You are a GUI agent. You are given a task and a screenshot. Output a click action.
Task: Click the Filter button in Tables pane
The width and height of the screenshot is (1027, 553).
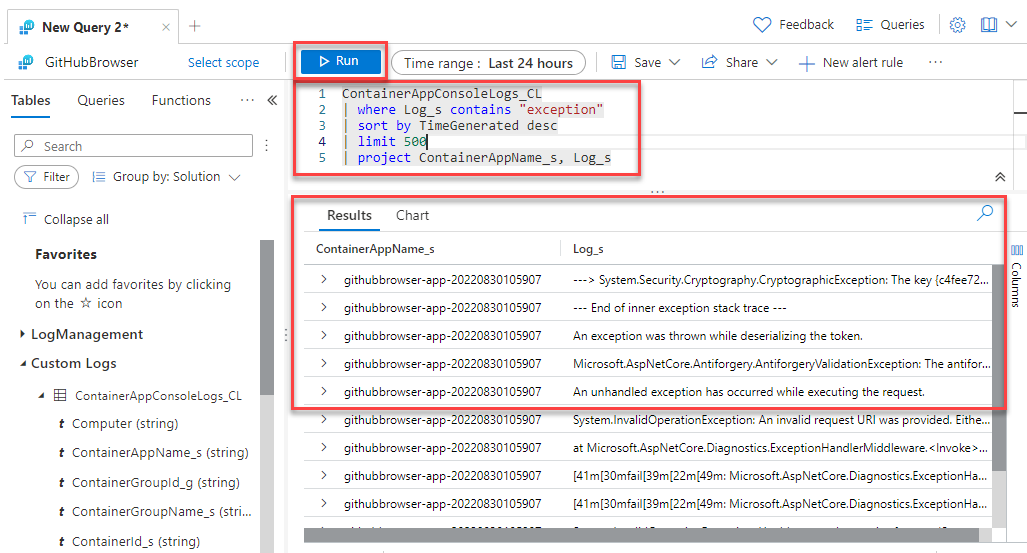pos(47,177)
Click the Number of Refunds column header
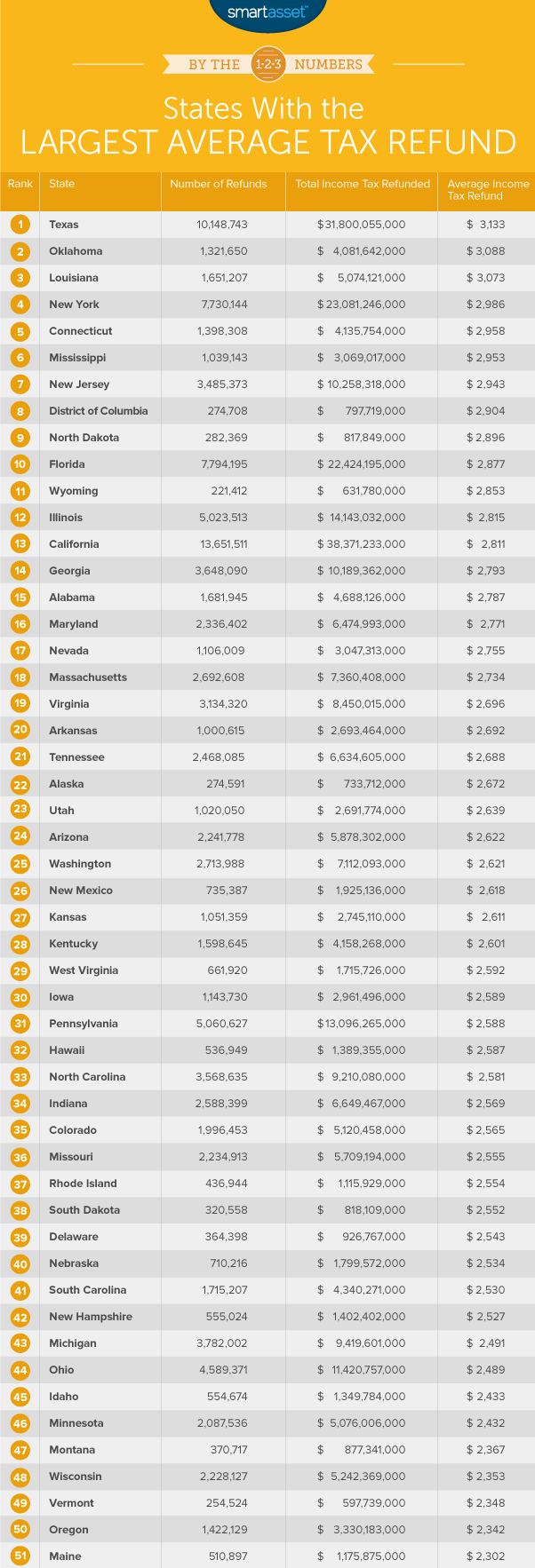 tap(219, 185)
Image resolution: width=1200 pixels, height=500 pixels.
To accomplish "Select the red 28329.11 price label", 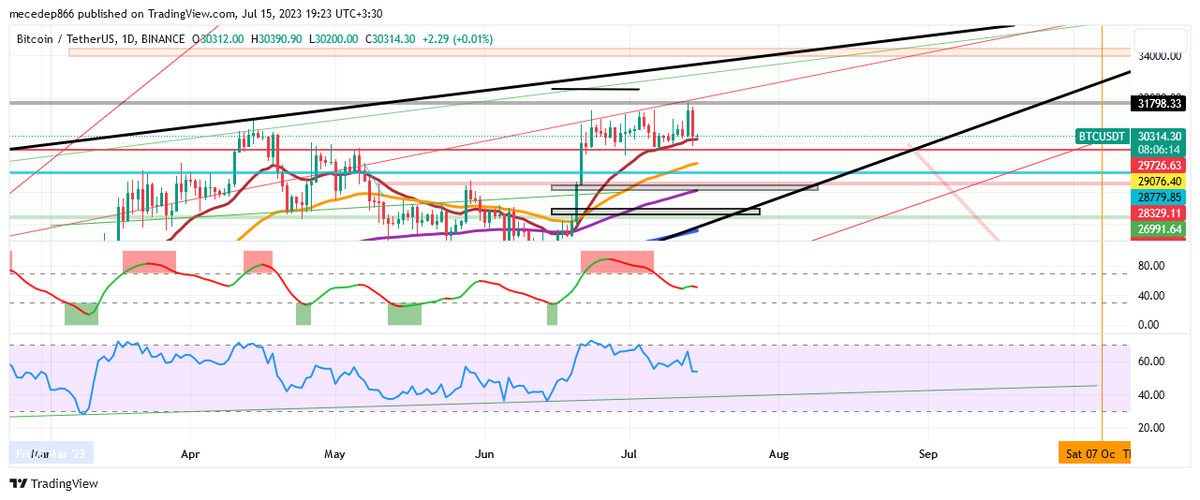I will pos(1159,213).
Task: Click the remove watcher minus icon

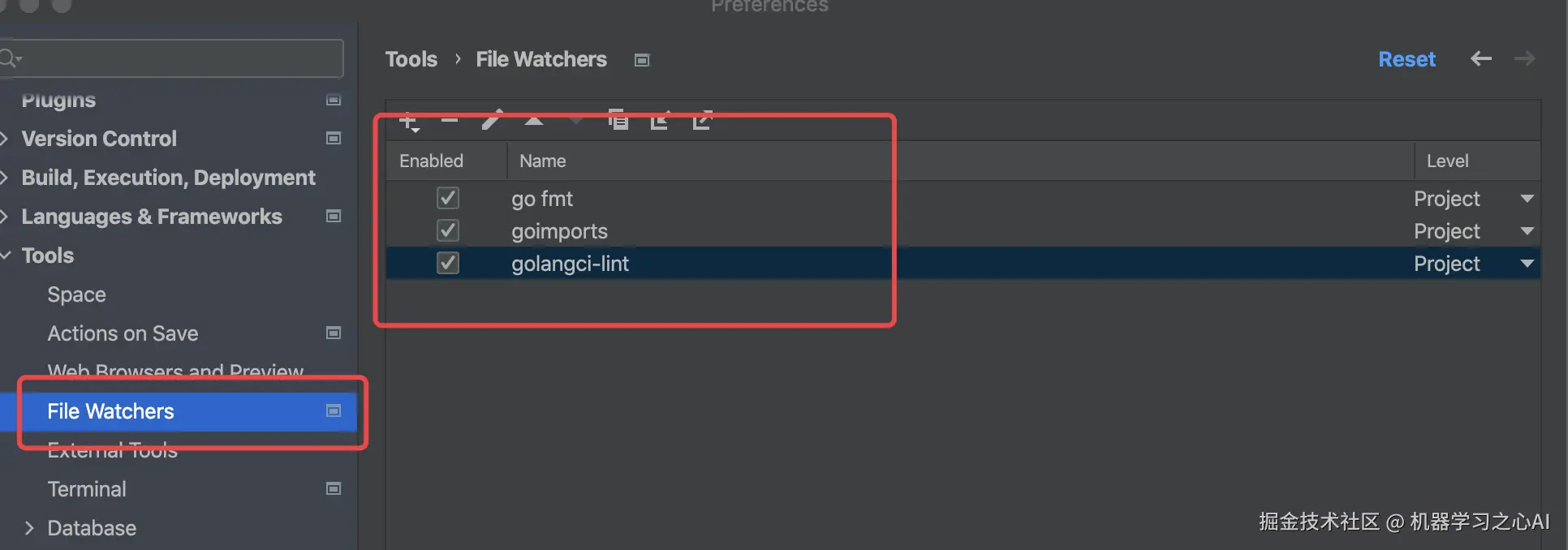Action: click(x=450, y=121)
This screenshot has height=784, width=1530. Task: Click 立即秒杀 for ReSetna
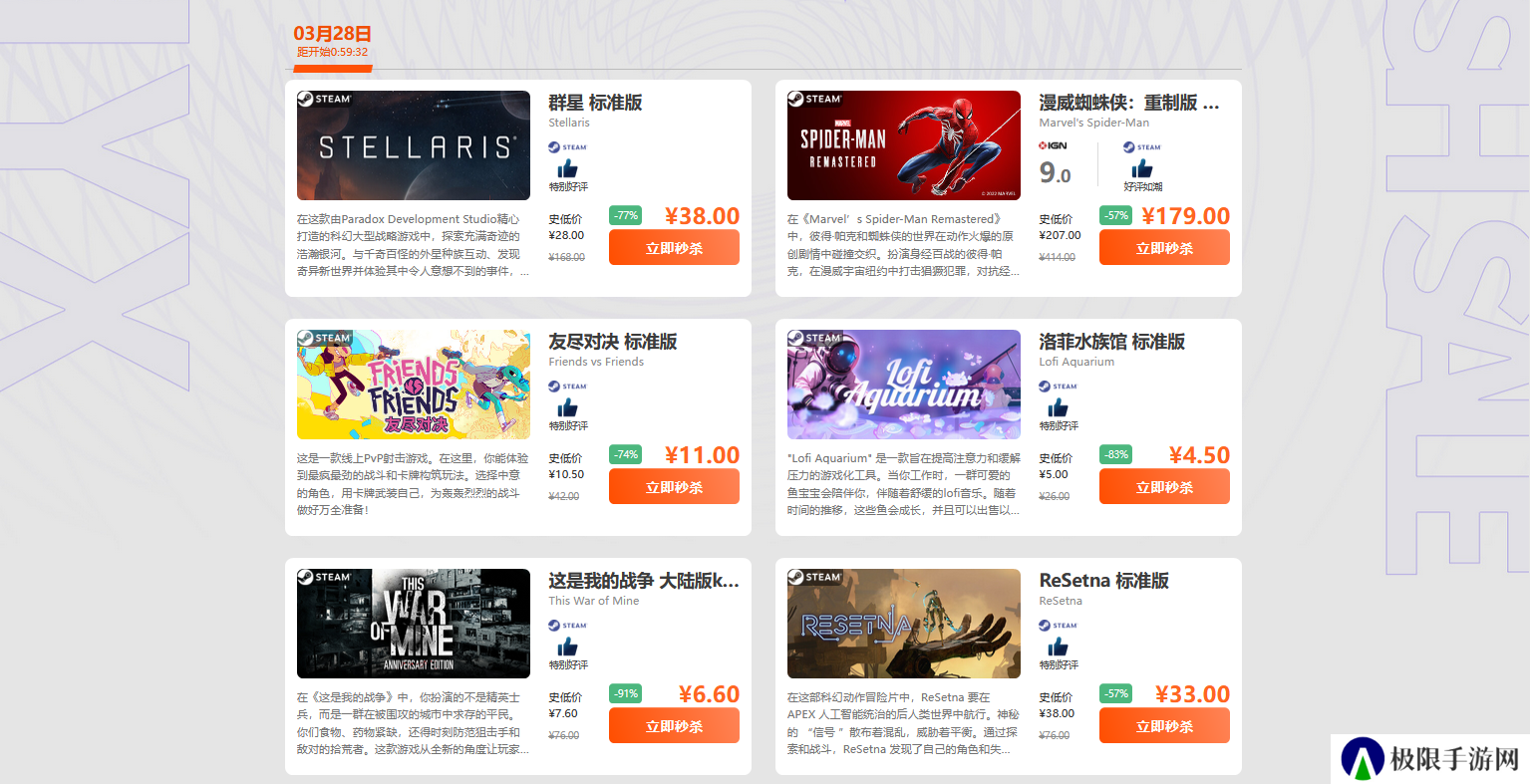pyautogui.click(x=1164, y=726)
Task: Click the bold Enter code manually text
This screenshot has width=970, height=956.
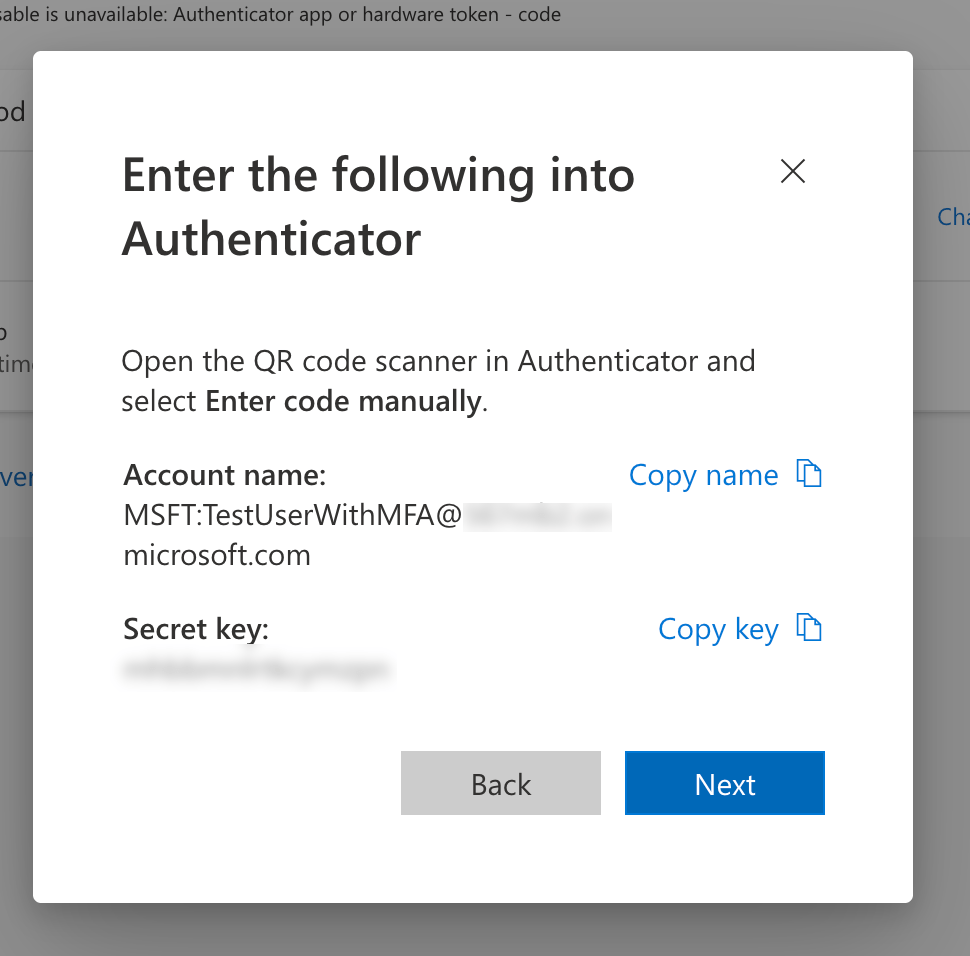Action: [343, 402]
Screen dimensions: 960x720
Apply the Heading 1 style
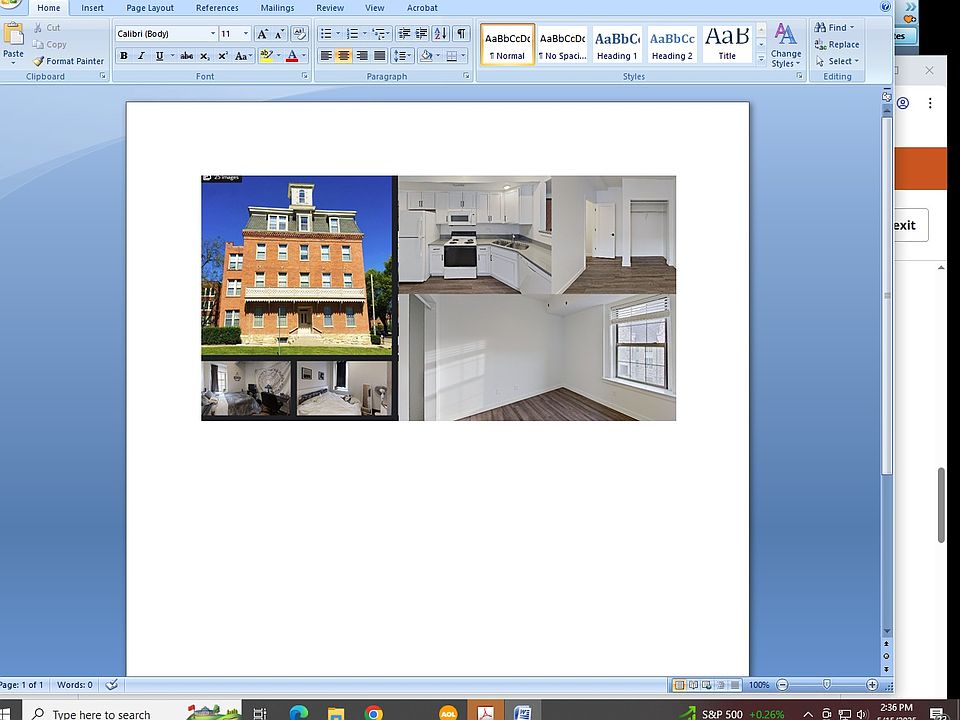tap(617, 45)
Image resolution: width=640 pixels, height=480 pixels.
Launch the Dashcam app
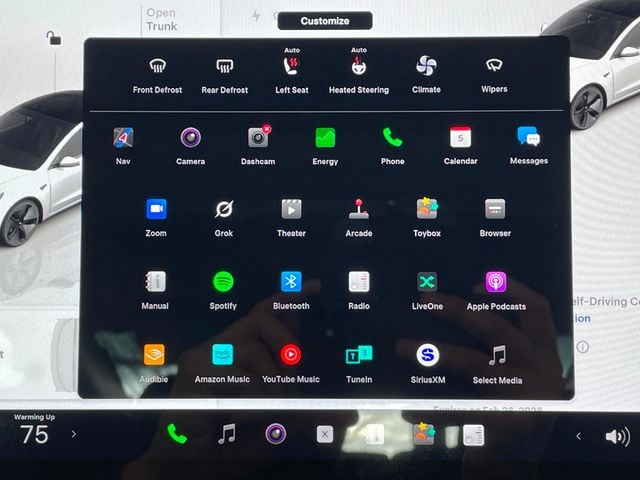click(x=258, y=139)
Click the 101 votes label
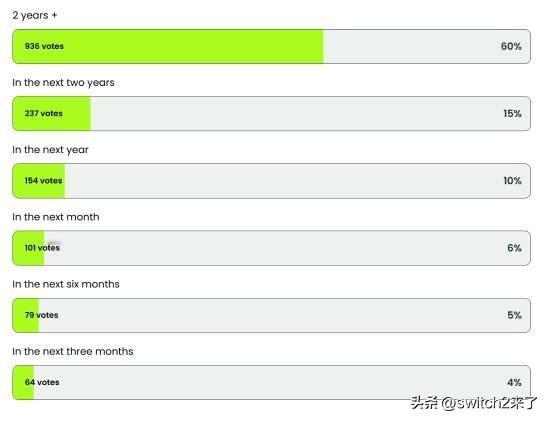550x422 pixels. (x=42, y=248)
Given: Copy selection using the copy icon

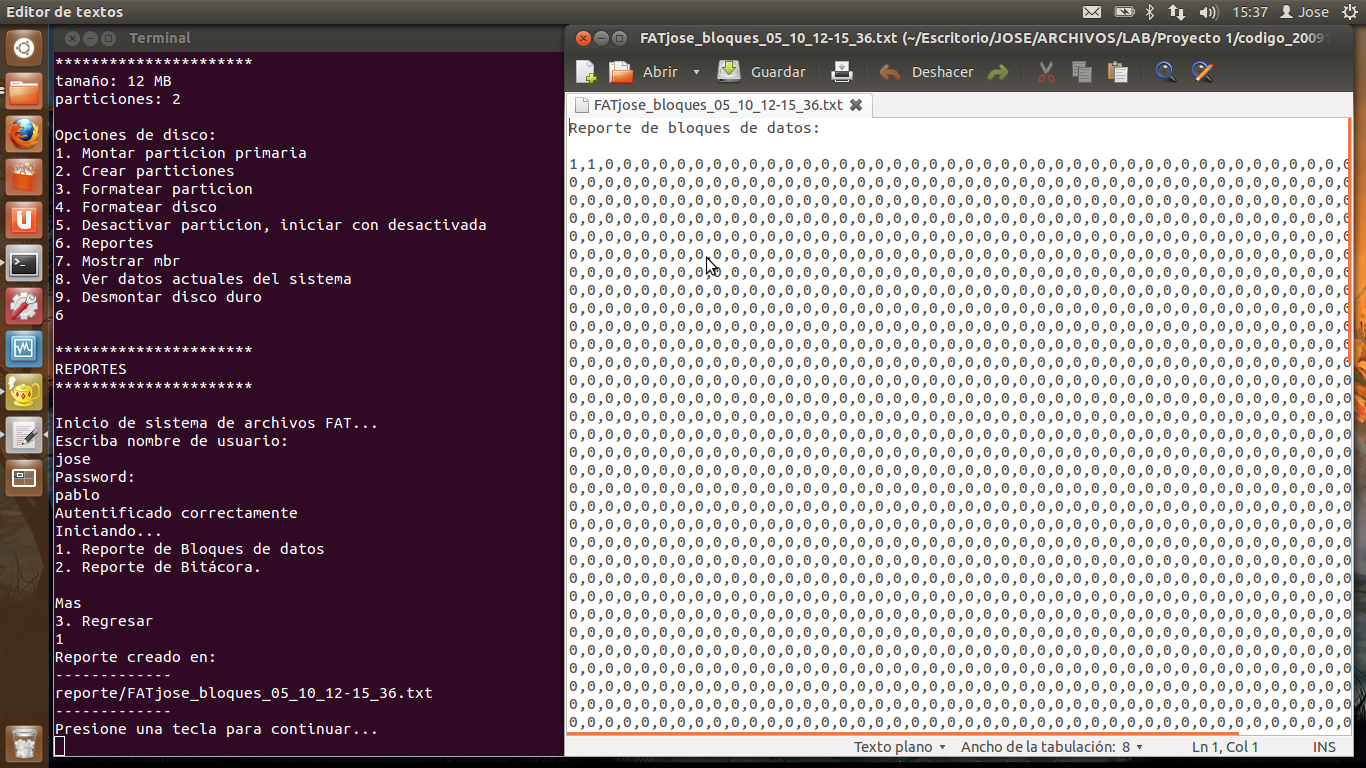Looking at the screenshot, I should (x=1081, y=72).
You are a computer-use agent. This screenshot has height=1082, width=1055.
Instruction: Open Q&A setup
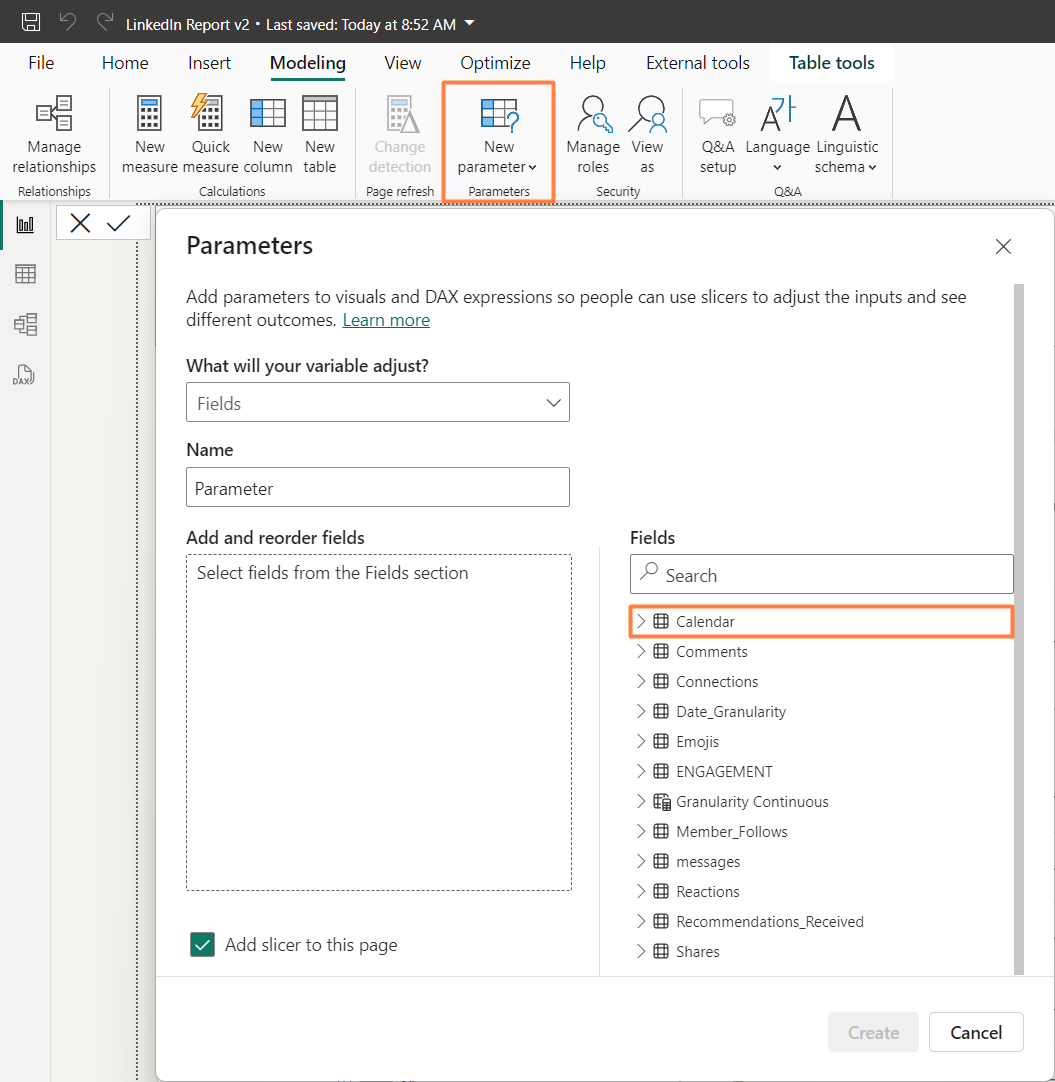tap(716, 135)
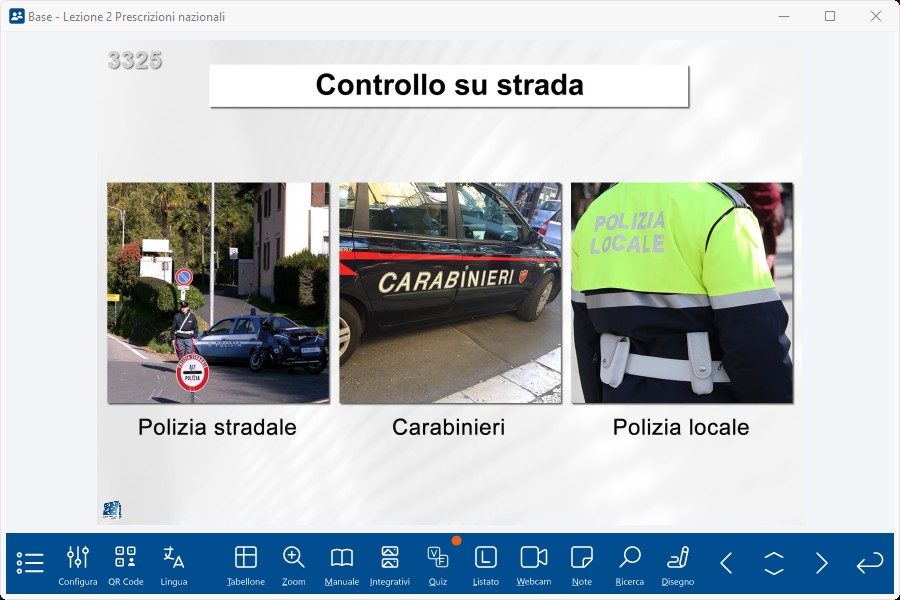Open Integrativi supplementary content
900x600 pixels.
point(390,565)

★ ★ ★ ★

- [What you are asked to do]:
Return only the stretch above from the line containing "This screenshot has height=784, width=1530." through the line containing "Image resolution: width=640", word for word and without pictures.

- [Exercise output]:
This screenshot has height=784, width=1530. Task: Click 立即秒杀 for ReSetna
pyautogui.click(x=1164, y=726)
Task: Click the bold Enter code manually text
This screenshot has width=970, height=956.
Action: [343, 402]
Screen dimensions: 960x720
Apply the Heading 1 style
tap(617, 45)
Image resolution: width=640 pixels, height=480 pixels.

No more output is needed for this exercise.